Pfizer invested $25m in Trillium in September as part of the Pfizer Breakthrough Growth Initiative. Pfizer will now acquire all outstanding shares it does not already own, valuing Trillium at $2.26bn.
The company was formed in Ontario, Canada; and now has offices in both Ontario and Cambridge, Massachusetts. Trillium’s portfolio includes biologics that are designed to enhance the ability of patients’ innate immune system to detect and destroy cancer cells.
Its two lead molecules, TTI-622 and TTI-621, block the signal-regulatory protein α (SIRPα)–CD47 axis, which is emerging as a key immune checkpoint in hematological malignancies. TTI-622 and TTI-621 are novel, potentially best-in-class SIRPα-Fc fusion proteins that are currently in Phase 1b/2 development across several indications, with a focus on hematological malignancies.

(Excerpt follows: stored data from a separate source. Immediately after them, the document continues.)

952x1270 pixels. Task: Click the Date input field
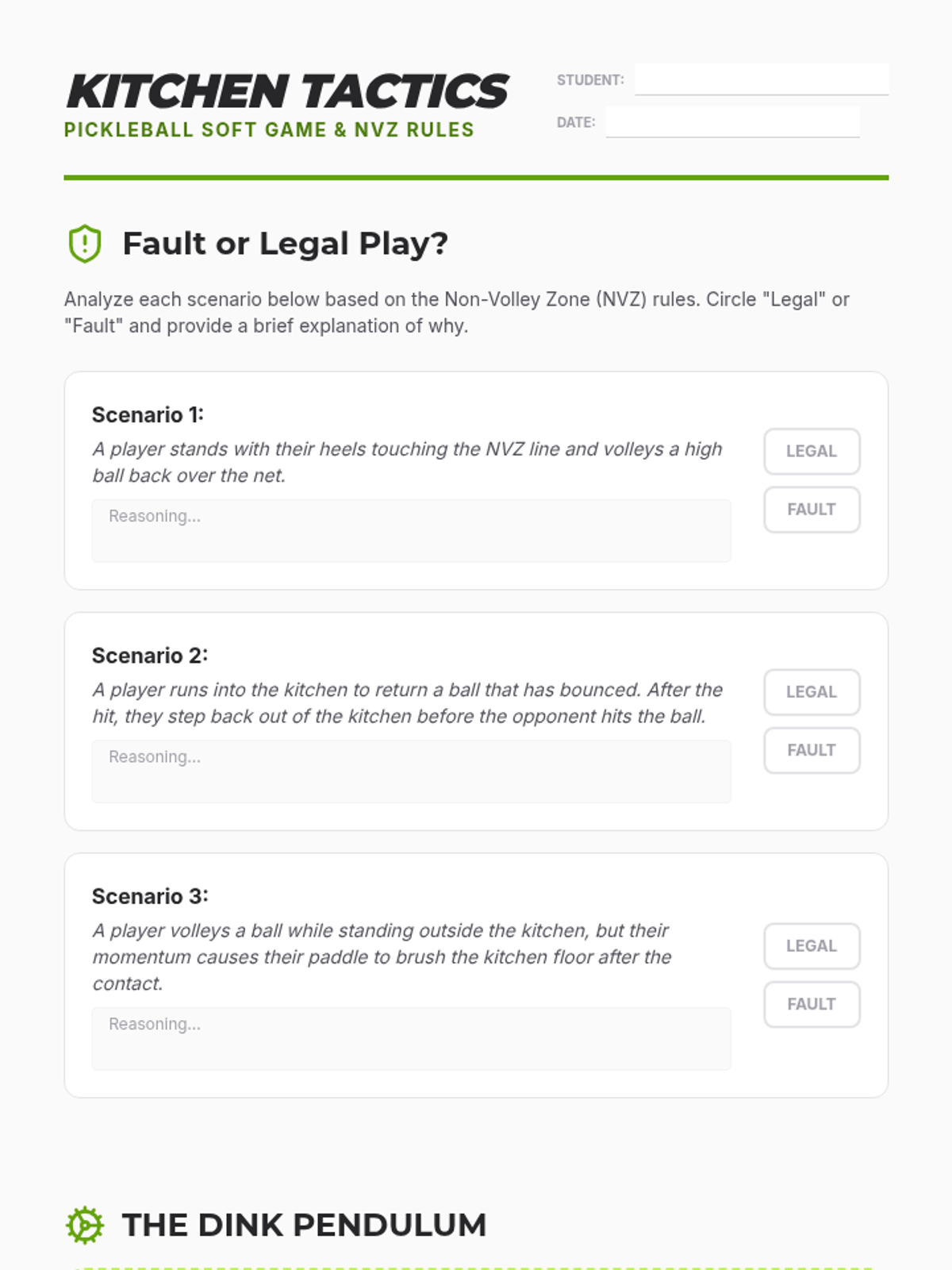point(732,121)
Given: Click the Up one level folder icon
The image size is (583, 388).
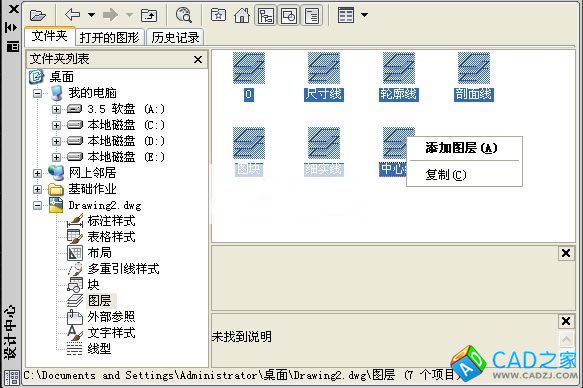Looking at the screenshot, I should coord(149,15).
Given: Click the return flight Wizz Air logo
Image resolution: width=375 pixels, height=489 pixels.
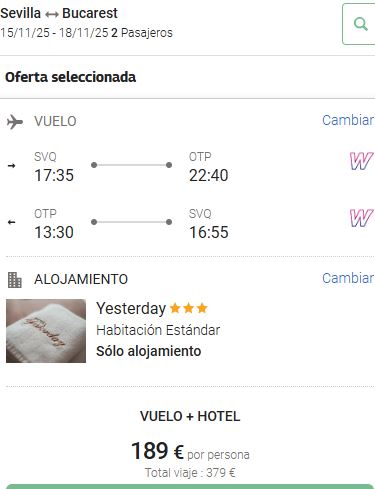Looking at the screenshot, I should [x=361, y=218].

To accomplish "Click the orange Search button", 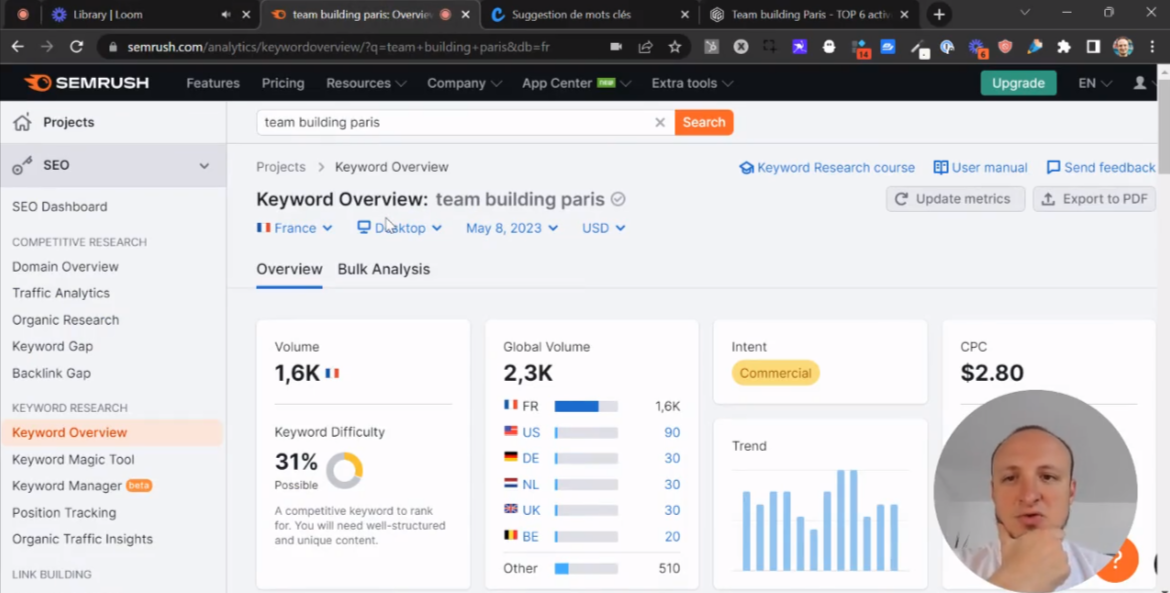I will (704, 122).
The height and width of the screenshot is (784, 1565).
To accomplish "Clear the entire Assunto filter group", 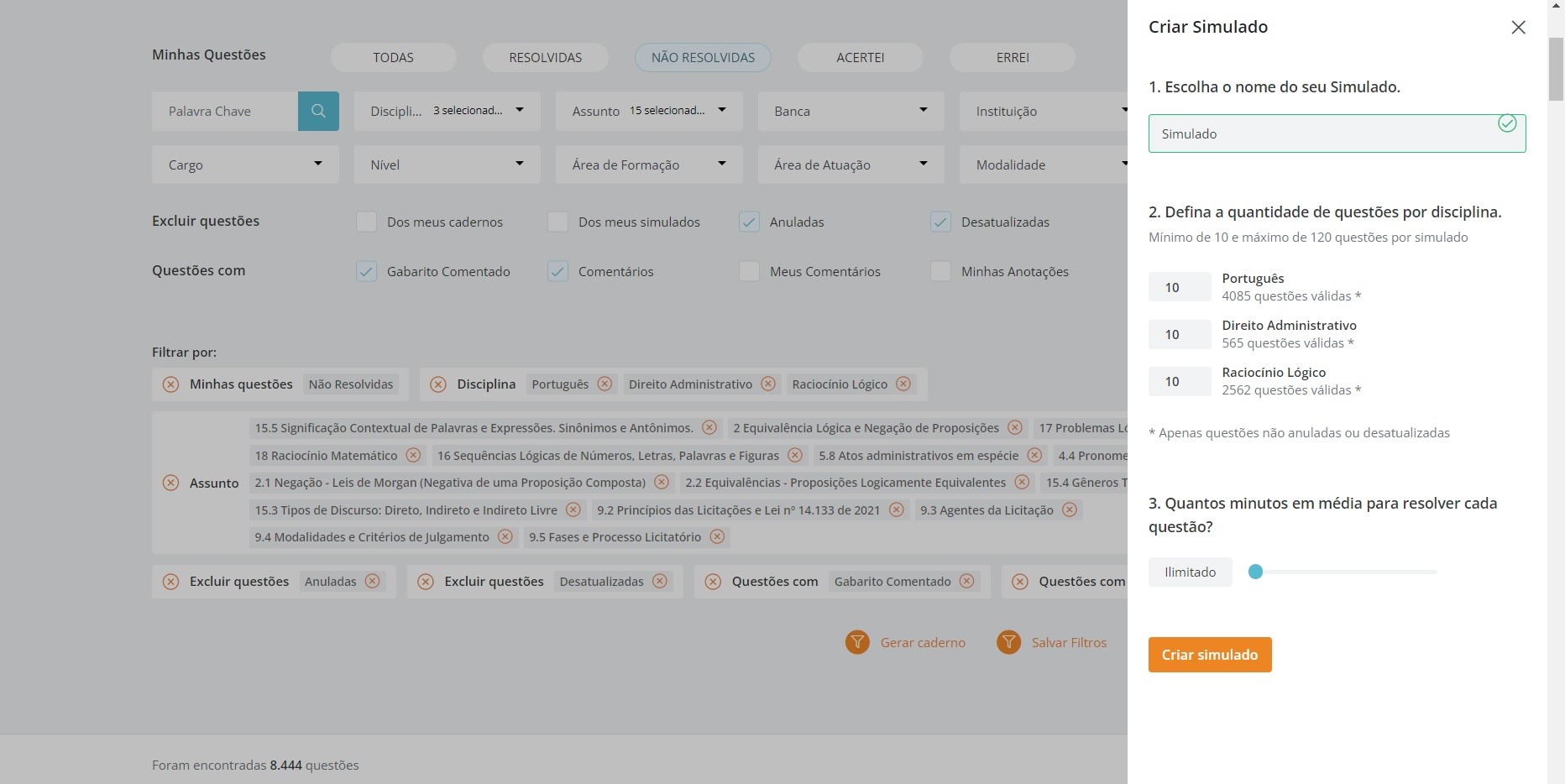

Hematological malignancies are cancers that affect the blood, bone marrow, and lymph nodes. This classification includes various types of leukemia, multiple myeloma, and lymphoma. More than 1 million people worldwide were diagnosed with a blood cancer in 2020, representing almost 6% of all cancer diagnoses globally. In 2020, more than 700,000 people worldwide died from a form of blood cancer.

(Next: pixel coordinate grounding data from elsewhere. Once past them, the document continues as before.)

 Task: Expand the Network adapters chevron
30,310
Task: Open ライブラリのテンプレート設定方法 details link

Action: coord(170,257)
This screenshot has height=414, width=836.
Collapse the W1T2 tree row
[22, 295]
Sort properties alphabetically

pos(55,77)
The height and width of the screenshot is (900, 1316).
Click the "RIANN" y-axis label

“Today’s announcement reinforces our commitment to pursue scientific breakthroughs with the addition of potentially best-in-class molecules to our innovative pipeline,” said Andy Schmeltz, Global President & General Manager, Pfizer Oncology.
“The proposed acquisition of Trillium builds on our strong track record of leadership in oncology, enhancing our hematology portfolio as we strive to improve outcomes for people living with blood cancers around the globe.
"Our deep experience in understanding the science of blood cancers, along with the diverse knowledge base we have developed across our growing hematology portfolio of eight approved and investigational therapies, provide us with a foundation to advance these important potential medicines to patients who need them.”
Clinical studies have shown TTI-622 and TTI-621 demonstrated activity as monotherapy in relapsed or refractory lymphoid malignancies, including Diffuse Large B-cell Lymphoma (DLBCL), Peripheral T-cell lymphoma (PTCL), Follicular Lymphoma (FL), and other lymphoid malignancies.
Phase 1 data for TTI-622 in 30 response-evaluable patients have shown deep and durable responses in heavily pretreated patients, including two complete responses (CRs), one lasting over 114 weeks, with responses ongoing (data as of July 26).
“TTI-622 and TTI-621 are currently the only known CD47-targeted molecules that have demonstrated meaningful single agent activity and CRs in multiple hematological malignancies,” notes Pfizer.
“Thus far, adverse events (AEs) reported with TTI-622 and TTI-621 have been manageable. Related Grade 3 and 4 AEs with TTI-622 were rare and limited to transient cytopenias. In particular, the molecules demonstrate minimal red blood cell binding and few reported cases of anemia, an observed risk with other CD47-targeted approaches.”
Further data are to be shared at an upcoming medical conference.